Fork me on GitHub
#clojure-spec
<
2018-06-08
>
martinklepsch17:06:47

Is there a way to find out from what namespace/file a spec has been defined?

seancorfield19:06:42

I'd be very interested in hearing an answer to this too!

bmaddy17:06:18

Here's a spec puzzle for someone.
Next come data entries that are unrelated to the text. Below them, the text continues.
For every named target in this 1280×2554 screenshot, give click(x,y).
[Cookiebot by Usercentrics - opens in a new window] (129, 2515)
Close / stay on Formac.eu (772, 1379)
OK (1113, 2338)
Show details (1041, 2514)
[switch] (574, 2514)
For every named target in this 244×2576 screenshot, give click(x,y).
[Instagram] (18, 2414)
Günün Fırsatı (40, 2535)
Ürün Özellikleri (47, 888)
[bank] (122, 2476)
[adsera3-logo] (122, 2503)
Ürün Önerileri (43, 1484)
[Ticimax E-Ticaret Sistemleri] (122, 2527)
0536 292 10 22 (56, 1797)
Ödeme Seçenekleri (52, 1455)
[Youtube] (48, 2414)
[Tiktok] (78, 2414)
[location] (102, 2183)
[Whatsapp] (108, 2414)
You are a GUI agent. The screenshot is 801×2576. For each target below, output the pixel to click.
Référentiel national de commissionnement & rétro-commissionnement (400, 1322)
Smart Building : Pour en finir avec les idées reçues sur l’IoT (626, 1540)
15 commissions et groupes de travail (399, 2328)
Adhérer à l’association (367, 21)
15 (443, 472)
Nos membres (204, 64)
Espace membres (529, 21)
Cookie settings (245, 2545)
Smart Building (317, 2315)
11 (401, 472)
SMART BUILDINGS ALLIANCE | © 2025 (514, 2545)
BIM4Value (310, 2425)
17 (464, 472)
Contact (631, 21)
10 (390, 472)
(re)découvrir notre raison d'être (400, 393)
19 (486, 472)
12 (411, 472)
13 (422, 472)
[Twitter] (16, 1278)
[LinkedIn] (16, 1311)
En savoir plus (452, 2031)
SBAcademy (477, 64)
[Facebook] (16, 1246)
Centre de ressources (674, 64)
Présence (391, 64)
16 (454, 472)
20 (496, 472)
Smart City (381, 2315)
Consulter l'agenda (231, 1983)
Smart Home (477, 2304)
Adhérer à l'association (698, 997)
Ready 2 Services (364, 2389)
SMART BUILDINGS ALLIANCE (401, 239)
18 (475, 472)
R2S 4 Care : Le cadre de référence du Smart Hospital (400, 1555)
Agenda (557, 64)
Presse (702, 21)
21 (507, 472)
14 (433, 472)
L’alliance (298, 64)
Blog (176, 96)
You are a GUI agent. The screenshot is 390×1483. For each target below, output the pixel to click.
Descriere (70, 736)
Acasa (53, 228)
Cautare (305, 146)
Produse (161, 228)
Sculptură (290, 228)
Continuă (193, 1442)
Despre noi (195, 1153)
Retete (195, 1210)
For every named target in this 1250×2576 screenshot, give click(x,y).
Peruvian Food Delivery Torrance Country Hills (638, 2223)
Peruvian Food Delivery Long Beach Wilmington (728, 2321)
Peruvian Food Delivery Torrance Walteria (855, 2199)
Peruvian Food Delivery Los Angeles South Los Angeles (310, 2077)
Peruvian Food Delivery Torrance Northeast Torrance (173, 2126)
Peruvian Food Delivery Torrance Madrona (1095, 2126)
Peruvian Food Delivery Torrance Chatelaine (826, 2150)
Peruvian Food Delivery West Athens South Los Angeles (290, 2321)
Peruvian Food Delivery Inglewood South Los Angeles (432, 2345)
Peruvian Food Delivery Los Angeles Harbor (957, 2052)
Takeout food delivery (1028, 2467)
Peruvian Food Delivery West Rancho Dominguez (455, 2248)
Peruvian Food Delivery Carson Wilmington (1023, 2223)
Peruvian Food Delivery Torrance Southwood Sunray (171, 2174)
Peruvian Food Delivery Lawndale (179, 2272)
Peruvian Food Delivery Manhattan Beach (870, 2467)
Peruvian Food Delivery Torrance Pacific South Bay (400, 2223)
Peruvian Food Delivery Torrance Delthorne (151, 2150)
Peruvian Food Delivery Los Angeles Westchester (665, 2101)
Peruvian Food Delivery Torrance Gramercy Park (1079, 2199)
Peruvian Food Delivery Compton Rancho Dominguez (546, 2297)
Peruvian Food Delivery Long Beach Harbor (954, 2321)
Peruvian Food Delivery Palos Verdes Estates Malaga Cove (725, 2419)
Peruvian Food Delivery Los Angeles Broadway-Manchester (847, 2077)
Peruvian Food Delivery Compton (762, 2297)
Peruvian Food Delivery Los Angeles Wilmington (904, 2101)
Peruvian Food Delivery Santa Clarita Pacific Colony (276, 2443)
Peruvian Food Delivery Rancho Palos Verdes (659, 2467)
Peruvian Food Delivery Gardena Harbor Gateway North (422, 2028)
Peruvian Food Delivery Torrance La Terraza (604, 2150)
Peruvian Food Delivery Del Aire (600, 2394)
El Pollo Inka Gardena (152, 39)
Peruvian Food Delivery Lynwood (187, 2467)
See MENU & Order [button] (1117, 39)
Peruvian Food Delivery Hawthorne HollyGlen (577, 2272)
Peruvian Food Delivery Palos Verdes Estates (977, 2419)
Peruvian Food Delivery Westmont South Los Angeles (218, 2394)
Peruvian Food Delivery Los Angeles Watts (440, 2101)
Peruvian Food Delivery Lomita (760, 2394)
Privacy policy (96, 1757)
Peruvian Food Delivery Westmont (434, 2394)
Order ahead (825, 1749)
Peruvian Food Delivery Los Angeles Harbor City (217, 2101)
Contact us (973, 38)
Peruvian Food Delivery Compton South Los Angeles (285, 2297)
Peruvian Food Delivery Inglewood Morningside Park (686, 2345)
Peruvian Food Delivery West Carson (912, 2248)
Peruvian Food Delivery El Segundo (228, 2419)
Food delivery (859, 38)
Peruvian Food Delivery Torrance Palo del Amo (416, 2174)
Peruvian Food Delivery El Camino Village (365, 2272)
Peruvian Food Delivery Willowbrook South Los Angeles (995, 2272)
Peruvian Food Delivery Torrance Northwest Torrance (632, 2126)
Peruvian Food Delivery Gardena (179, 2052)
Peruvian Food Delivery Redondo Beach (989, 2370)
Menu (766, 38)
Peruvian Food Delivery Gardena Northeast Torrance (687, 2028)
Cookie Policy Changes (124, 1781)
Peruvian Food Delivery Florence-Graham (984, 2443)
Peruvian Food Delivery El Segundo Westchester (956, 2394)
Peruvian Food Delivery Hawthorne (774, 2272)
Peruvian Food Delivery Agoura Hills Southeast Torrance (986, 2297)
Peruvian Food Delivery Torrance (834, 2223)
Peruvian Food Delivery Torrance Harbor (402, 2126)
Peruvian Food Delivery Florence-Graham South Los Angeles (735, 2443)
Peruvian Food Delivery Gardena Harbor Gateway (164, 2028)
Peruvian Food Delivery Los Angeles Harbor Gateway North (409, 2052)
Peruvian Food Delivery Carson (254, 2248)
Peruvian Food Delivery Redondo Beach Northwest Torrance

I'm trying to get a spec that defines something like this:

([-7806 "rBQUP"] :_T-7/G0X)
I thought I would need to nest calls to s/cat to do it, but those seem to flatten or something:
> (gen/generate (s/gen (s/cat :int int? :str string?)))
(-61568 "66420tRep6jHRW6q07x647hV6qE6q")
> (gen/generate (s/gen (s/cat :pair (s/cat :int int? :str string?) :keyword keyword?)))
(-7806 "rBQUP" :_T-7/G0X)
How do I get a collection of two items, where the first is a collection of one int and one string, and the second is a keyword?

taylor18:06:48

like hiredman said below, this should work: (gen/generate (s/gen (s/cat :pair (s/spec (s/cat :int int? :str string?)) :keyword keyword?))) just to prevent the "flattening" of the nested regex specs

djtango08:06:39

late to the party, s/tuple isn't a regex spec so you can nest it as you like:

(s/valid? (s/tuple (s/tuple int? int?) keyword?) [[1 2] :a])

hiredman18:06:01

wrap (s/spec ...) around the inner cat I think

hiredman18:06:01

nested regex specs sort of collapse into a single regex spec (nested cats become subsequences within the outer sequence) so you have to insert something to tell spec where to stop collapsing them, and I think it is wrapping with s/spec, but it has been a while

☝️ 8
bmaddy19:06:55

That worked! Thanks @hiredman and @taylor! 😄

👍 4
seancorfield19:06:42

I'd be very interested in hearing an answer to this too!